(DOCUMENT PASSAGE):

start

# Hydrogen peroxide for killing algae



## igor.kanshyn (Jan 14, 2010)

Hi,

I read a lot about successful using hydrogen peroxide to kill algae in running tanks. 
I've tried that, not in a tank, but in boxes with plants covered with algae. I'm especially interesting in killing stringy algae. 
So, I used doses that are way bigger than people suggested (I used 1-4 ml for 1 little of water), but *it doesn't work.*.

I might did something wrong, ... it hard to imagine actually  And my 'just from a store' Hydrogen peroxide is 3% solution looks right.

Does anyone have any good/bad experience with that?

Thank you for looking.


----------



## ubr0ke (Jul 12, 2011)

do 50% water change...add nitrates, about double what ei suggests, add excel according to bottle unless you have vals or any excel sensitive plant...add an air pump and stone...3 day blackout...wrap tank with garbage bags allowing no light in..change 50% of water and continue adding nitrates according to ei..done..algae will be gone

the root of your problem is most likely low or zero nitrates..fix that and it wont come back..

you can spot treat with h202 as well..but fix the issue or it will just come back


----------



## jimmyjam (Nov 6, 2007)

I never use hydrogen peroxide, but I do use bleach. Not in a running tank, but I dip plants in 5 % solution. And if you are going to try hydrogen peroxide, why dont you try a dosage that has worked for others first before moving onto heavier doses.


----------

end

(RECORDS SHOWN):
start

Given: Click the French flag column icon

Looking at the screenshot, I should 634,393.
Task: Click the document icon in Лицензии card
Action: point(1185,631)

end
start

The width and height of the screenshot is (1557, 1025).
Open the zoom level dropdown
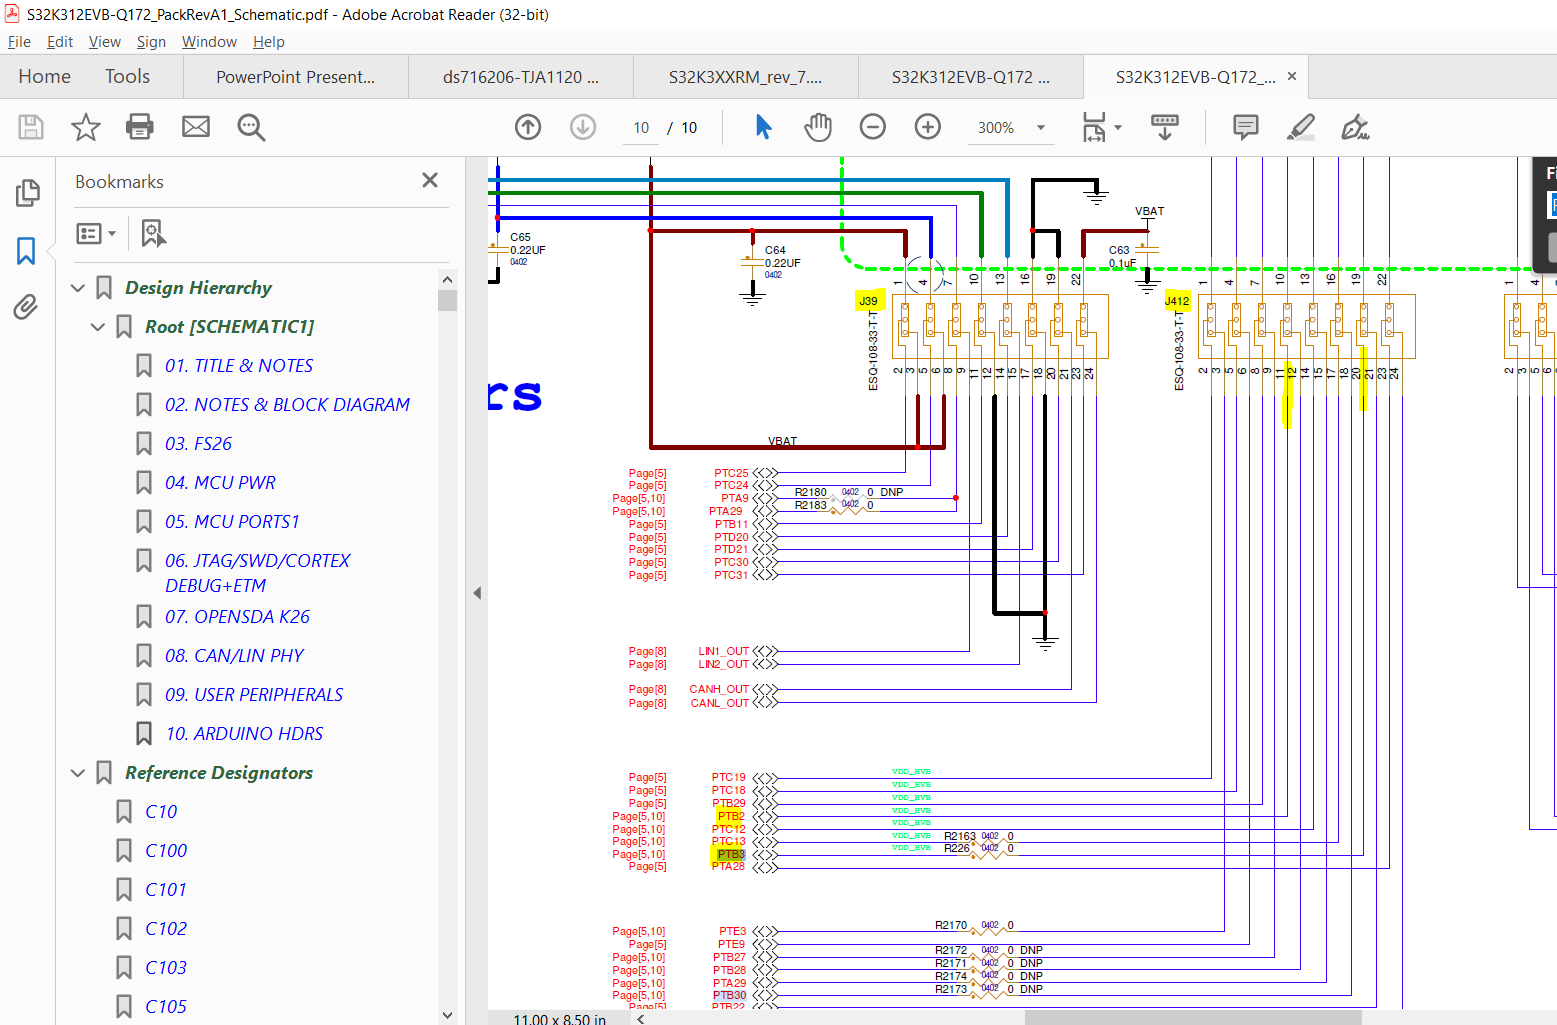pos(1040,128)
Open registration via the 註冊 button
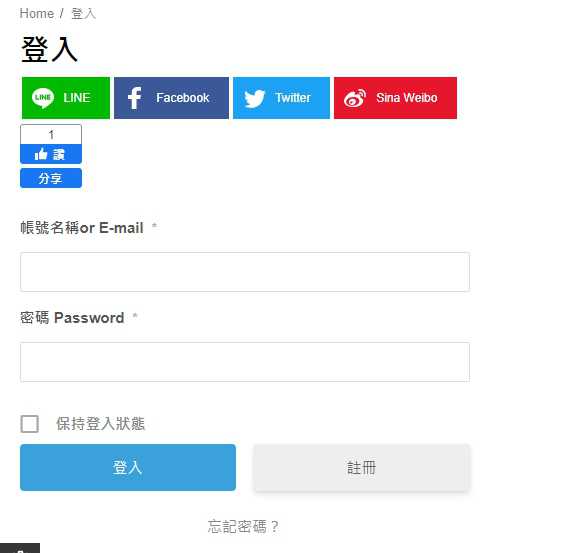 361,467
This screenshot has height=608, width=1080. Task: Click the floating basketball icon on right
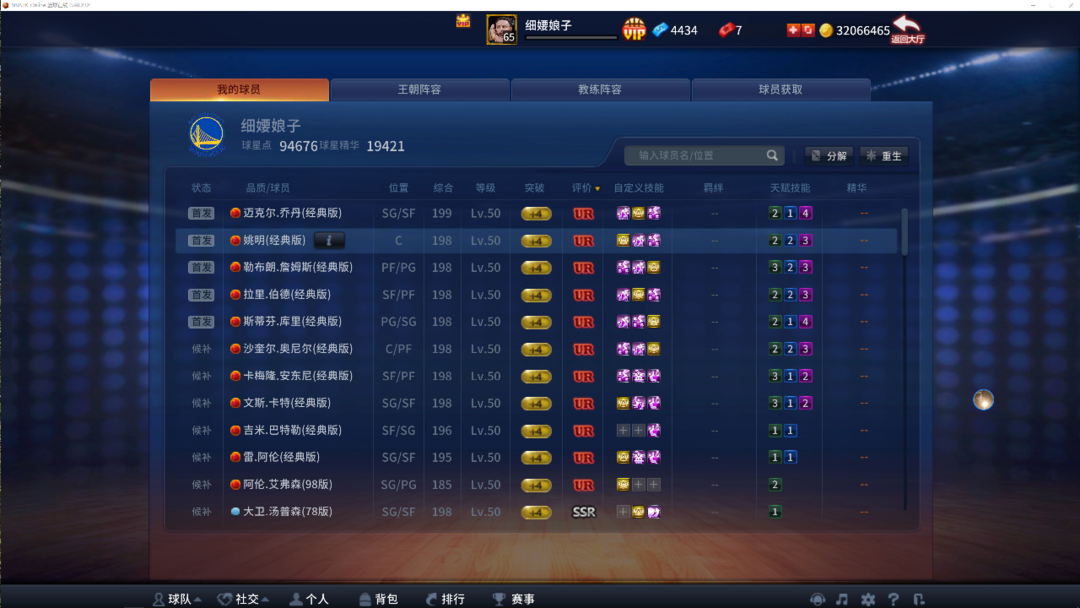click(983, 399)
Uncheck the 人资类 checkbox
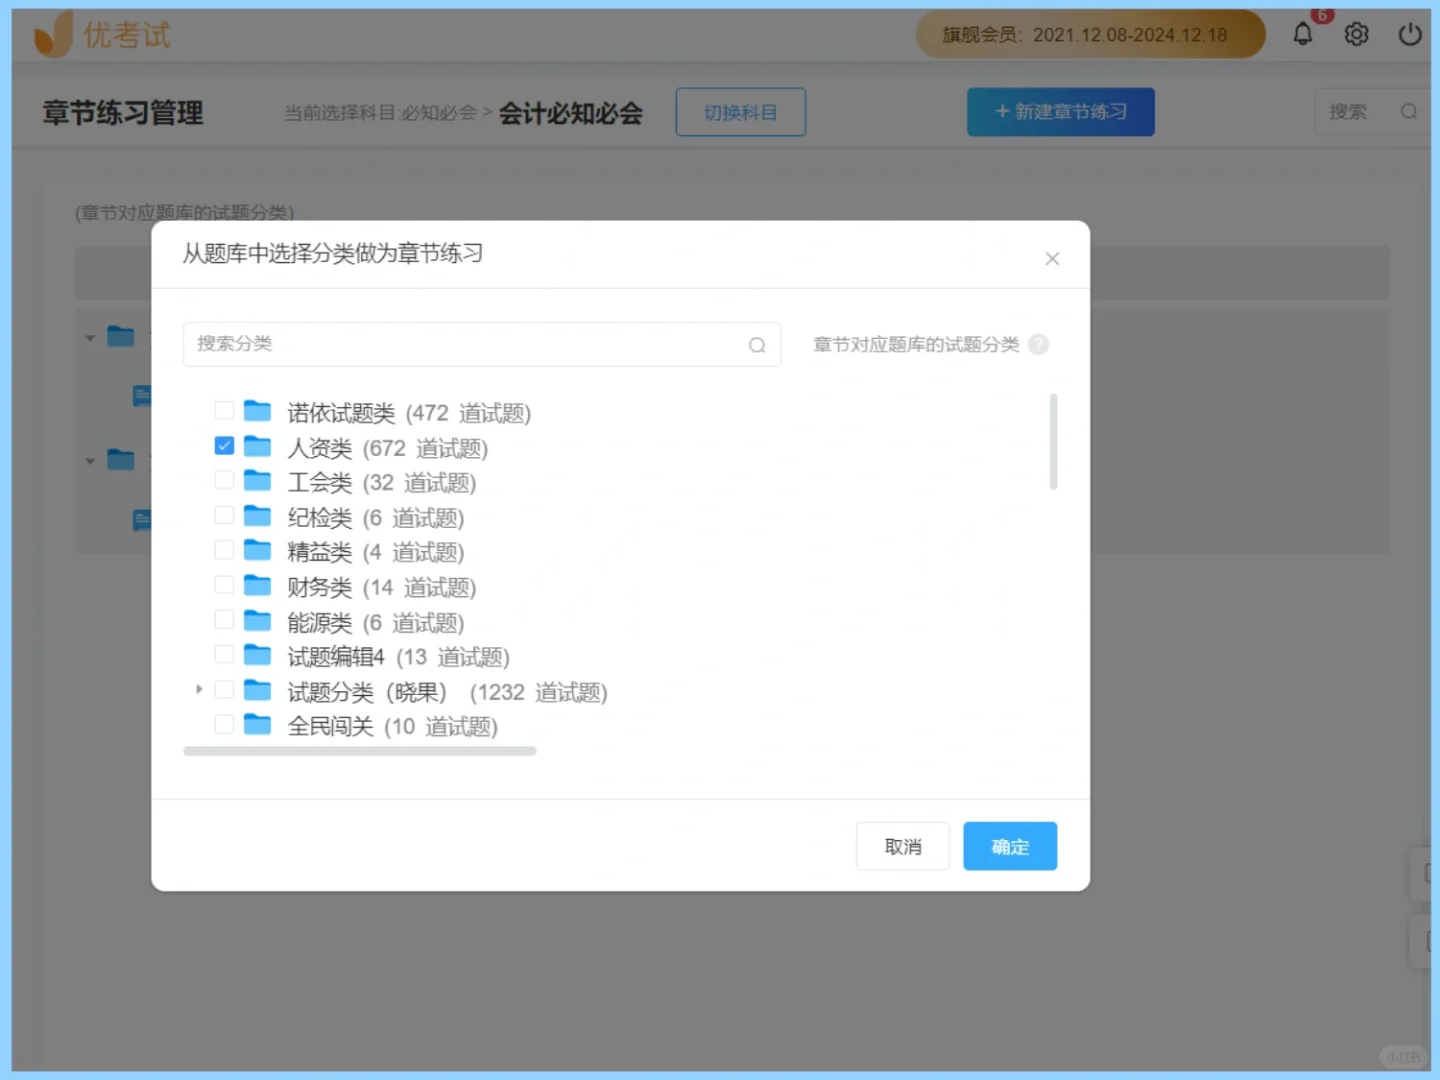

end

(STATED PROBLEM A):
In the forum thread on hydrogen peroxide and algae, what does jimmyjam dip plants in instead of hydrogen peroxide?
(STATED PROBLEM B):
Retype the stretch of the forum thread on hydrogen peroxide and algae from "I've tried that, not" through "experience with that?".
(STATED PROBLEM C):
Name every user who posted in the forum thread on hydrogen peroxide and algae.

(WORKED ANSWER A):
A 5% bleach solution.

(WORKED ANSWER B):
I've tried that, not in a tank, but in boxes with plants covered with algae. I'm especially interesting in killing stringy algae. 
So, I used doses that are way bigger than people suggested (I used 1-4 ml for 1 little of water), but *it doesn't work.*.

I might did something wrong, ... it hard to imagine actually  And my 'just from a store' Hydrogen peroxide is 3% solution looks right.

Does anyone have any good/bad experience with that?

(WORKED ANSWER C):
igor.kanshyn, ubr0ke, jimmyjam